Ingredients
4 | Spring onions, thinly sliced |
1 cup | Pams superfoods White Quinoa, rinsed (Main) |
1 | Lemon, finely grated zest |
½ cup | Ricotta |
2 large | Eggs, lightly beaten |
1 tsp | Za'atar |
1 serving | Sea salt and cracked black pepper |
2 handfuls | Baby spinach, or small spinach leaves, shredded |
1 large handful | Flat leaf parsley leaves, chopped |
1 handful | Mint leaves, shredded |
110 g | Feta, cut into 1.5-2cm pieces (Main) |
1 dash | Oil, for frying |
1 small handful | Lemon wedge, for squeezing |
Directions
- Rinse the quinoa thoroughly under cold water and then place in a heavy-based saucepan with 2 cups cold water. Bring up to the boil, then cover and lower the heat. Simmer for 20 minutes. Remove from the heat and leave to stand for 5 minutes before removing the lid and leaving to cool.
- Transfer the quinoa to a bowl and add the spring onions and lemon zest. Add the ricotta and using a fork mix into the quinoa. Add the eggs and za'atar and season with sea salt and freshly ground black pepper.
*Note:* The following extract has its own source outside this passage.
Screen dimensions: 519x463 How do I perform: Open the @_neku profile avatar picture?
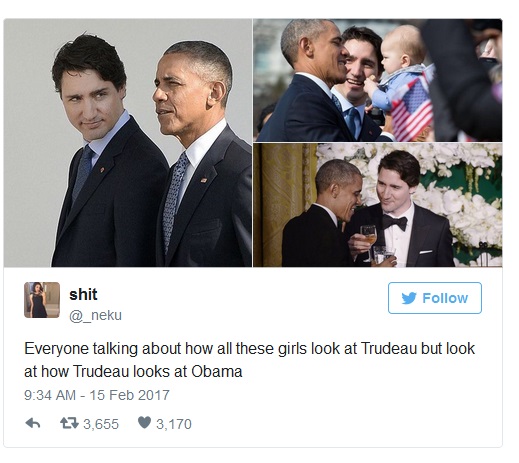coord(42,300)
- Add the shredded spinach, herbs and feta and mix through.
- Pour in enough oil to lightly coat the base of a heavy-based frying pan. Heat over a medium heat, then when hot, drop tablespoonfuls of the quinoa mixture into the pan leaving room to turn them over. The mixture is a little wet and slightly crumbly so lightly press and form into rough rounds with a spatula. Turn fritters once they are golden brown and cook on the other side.
- Remove from the pan and repeat with the remaining mixture, adding more oil as needed.
- Serve with plenty of lemon wedges.